Em 23 de março, Claudio Castro foi condenado pelo TSE à inelegibilidade até 2030. Consequentemente, o tribunal determinou a realização de eleições indiretas para preencher o mandato remanescente, um processo conduzido pelos deputados da Assembleia Legislativa do Rio de Janeiro (Alerj).
No entanto, o partido PSD interpôs um recurso no STF, defendendo a realização de eleições diretas. Um dia antes do julgamento no TSE, Castro renunciou ao seu mandato, uma manobra interpretada como uma estratégia para viabilizar eleições indiretas, em detrimento do voto popular direto.
A renúncia, que poderia ter ocorrido até 4 de abril, foi vista por analistas como uma tentativa de influenciar o processo eleitoral. O STF aguarda a posição final do TSE para então decidir sobre a modalidade da eleição.

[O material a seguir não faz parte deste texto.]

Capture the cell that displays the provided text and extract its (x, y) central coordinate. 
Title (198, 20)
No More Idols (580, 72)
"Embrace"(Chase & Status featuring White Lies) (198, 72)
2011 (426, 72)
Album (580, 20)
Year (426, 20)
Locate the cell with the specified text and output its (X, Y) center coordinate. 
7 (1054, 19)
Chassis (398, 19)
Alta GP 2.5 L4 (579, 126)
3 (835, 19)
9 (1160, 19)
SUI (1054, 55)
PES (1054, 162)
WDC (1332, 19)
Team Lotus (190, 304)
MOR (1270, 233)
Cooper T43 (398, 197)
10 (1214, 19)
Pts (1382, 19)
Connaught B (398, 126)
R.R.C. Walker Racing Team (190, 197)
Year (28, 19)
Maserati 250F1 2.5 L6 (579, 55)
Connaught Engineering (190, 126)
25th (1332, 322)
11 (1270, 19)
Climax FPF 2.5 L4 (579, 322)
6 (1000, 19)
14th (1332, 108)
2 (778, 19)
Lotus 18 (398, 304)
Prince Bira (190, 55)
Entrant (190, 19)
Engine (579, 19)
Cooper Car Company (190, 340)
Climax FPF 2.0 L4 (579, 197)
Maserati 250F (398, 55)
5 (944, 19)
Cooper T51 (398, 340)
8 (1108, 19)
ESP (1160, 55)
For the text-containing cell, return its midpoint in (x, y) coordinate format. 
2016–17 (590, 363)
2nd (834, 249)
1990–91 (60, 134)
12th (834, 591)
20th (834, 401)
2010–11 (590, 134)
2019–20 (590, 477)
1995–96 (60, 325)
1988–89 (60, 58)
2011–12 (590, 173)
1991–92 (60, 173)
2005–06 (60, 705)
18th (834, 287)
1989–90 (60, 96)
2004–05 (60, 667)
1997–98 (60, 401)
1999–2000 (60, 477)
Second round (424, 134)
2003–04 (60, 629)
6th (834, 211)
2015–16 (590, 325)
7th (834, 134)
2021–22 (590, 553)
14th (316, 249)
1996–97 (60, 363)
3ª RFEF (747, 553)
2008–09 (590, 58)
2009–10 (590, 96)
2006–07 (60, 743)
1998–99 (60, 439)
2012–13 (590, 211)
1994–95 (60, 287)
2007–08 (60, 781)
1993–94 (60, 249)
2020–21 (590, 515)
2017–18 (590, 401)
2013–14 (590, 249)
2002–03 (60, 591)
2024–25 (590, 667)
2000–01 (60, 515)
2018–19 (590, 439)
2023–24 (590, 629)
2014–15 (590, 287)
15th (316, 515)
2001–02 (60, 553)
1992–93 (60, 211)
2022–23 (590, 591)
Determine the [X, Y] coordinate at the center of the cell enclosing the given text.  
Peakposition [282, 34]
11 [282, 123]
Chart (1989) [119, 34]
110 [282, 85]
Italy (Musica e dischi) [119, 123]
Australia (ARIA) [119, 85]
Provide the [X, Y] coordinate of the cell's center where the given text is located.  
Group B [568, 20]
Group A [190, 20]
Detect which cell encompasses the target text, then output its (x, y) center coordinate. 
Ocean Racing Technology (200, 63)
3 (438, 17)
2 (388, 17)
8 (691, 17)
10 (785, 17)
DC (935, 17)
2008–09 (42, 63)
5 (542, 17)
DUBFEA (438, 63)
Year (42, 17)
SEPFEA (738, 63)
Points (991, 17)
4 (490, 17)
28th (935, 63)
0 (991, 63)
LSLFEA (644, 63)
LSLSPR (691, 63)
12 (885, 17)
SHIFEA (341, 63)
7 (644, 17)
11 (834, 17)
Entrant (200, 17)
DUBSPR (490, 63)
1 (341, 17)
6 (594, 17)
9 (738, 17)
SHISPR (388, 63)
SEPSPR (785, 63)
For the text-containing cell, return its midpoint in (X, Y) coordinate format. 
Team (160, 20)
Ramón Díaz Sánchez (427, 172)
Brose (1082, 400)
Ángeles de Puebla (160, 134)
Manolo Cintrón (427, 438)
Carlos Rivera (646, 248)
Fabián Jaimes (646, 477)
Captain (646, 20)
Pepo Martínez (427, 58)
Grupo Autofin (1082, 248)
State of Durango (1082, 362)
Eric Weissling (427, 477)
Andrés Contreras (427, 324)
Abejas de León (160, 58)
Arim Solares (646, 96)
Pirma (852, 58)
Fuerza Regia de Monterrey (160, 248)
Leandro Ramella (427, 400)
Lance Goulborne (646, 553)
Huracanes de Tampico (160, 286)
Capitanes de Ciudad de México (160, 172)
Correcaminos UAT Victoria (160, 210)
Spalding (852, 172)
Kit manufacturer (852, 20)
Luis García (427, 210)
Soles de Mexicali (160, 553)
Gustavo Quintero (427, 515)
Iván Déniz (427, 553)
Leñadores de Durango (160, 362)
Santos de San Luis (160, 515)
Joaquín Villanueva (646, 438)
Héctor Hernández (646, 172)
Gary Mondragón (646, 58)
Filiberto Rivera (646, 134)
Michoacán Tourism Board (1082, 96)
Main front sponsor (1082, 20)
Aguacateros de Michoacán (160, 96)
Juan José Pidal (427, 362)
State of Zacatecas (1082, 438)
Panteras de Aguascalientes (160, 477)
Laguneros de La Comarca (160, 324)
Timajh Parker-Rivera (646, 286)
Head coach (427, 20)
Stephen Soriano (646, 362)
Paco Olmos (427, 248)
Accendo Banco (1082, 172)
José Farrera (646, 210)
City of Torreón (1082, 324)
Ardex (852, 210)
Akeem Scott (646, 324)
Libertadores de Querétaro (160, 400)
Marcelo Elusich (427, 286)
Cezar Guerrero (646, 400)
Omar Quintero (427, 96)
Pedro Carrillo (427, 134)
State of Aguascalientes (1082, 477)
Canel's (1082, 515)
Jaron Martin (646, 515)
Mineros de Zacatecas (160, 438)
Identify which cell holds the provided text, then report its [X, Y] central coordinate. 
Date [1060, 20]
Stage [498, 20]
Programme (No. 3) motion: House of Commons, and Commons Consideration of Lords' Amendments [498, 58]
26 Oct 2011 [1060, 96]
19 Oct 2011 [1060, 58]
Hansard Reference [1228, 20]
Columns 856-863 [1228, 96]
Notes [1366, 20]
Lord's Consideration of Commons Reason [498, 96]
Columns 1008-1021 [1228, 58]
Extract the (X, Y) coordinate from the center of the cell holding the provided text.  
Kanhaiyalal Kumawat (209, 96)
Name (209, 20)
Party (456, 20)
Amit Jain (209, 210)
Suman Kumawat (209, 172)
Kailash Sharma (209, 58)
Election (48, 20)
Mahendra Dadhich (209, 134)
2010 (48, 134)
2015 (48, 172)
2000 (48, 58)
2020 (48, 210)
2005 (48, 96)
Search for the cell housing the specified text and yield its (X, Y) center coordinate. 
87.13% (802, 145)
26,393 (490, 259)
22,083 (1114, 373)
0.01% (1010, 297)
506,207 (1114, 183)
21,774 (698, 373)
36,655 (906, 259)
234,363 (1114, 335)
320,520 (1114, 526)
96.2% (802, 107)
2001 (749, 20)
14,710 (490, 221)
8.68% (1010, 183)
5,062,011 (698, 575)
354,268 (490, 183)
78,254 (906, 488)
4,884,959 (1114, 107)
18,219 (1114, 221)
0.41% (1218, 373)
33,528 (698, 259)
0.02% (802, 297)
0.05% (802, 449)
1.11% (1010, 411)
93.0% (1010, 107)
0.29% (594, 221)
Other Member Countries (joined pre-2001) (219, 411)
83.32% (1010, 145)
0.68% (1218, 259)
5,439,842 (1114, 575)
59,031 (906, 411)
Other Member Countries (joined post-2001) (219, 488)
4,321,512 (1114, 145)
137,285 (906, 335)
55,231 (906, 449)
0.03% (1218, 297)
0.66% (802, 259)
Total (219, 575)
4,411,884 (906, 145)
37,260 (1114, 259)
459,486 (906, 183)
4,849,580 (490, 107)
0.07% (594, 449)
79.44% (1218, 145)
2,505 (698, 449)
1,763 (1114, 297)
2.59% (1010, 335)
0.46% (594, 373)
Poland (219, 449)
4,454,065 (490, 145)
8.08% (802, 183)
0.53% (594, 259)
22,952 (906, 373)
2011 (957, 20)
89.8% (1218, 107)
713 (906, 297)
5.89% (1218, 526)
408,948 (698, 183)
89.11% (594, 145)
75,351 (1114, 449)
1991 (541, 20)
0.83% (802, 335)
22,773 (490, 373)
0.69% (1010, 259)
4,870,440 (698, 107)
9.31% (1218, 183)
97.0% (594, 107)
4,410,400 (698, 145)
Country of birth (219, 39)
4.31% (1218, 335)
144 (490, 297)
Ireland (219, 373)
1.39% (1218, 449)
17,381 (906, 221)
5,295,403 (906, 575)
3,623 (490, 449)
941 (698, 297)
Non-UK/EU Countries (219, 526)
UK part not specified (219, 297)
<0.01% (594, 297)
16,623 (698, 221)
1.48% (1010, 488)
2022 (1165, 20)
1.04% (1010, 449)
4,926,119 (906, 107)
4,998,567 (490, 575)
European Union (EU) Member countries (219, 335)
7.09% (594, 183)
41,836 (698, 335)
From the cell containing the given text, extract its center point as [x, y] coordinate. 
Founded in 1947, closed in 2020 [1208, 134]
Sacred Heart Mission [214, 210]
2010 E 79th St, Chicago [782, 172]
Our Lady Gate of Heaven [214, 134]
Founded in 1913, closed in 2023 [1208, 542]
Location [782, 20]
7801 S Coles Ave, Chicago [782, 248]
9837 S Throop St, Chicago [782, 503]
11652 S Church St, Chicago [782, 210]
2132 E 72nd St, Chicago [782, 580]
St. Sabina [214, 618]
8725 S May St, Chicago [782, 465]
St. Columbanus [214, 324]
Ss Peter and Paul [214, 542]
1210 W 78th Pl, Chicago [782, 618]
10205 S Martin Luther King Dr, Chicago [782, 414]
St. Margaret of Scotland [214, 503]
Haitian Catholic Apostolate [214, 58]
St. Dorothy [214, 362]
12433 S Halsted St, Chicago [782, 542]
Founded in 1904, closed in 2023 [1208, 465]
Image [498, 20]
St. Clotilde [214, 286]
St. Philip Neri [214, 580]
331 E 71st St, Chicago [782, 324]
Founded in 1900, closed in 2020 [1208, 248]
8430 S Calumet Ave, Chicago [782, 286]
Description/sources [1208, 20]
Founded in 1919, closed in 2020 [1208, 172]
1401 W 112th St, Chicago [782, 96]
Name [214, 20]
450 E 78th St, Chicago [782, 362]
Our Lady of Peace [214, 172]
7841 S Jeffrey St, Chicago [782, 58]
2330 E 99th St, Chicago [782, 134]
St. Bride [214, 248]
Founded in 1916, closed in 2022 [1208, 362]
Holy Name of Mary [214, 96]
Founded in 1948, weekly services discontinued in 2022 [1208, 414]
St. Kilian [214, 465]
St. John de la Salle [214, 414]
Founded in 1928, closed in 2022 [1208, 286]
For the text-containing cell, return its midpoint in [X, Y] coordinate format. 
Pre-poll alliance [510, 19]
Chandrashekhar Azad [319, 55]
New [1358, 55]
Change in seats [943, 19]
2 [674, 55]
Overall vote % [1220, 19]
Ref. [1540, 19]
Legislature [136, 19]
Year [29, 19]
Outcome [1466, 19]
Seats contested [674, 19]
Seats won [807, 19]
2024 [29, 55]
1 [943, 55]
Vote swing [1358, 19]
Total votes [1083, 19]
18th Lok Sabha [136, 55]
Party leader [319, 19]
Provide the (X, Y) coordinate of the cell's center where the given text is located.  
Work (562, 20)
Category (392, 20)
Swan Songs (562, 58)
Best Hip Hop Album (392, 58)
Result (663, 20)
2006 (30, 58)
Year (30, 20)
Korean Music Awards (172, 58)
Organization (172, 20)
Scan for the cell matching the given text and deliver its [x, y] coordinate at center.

A necessidade de uma eleição para o mandato-tampão surge da vacância na linha sucessória do governo estadual. O ex-vice-governador Thiago Pampolha deixou o cargo em 2025 para assumir uma posição no Tribunal de Contas do estado, deixando o Rio de Janeiro sem um vice-governador.
Atualmente, o presidente do Tribunal de Justiça do Rio de Janeiro, Ricardo Couto de Castro, exerce interinamente a função de governador do estado.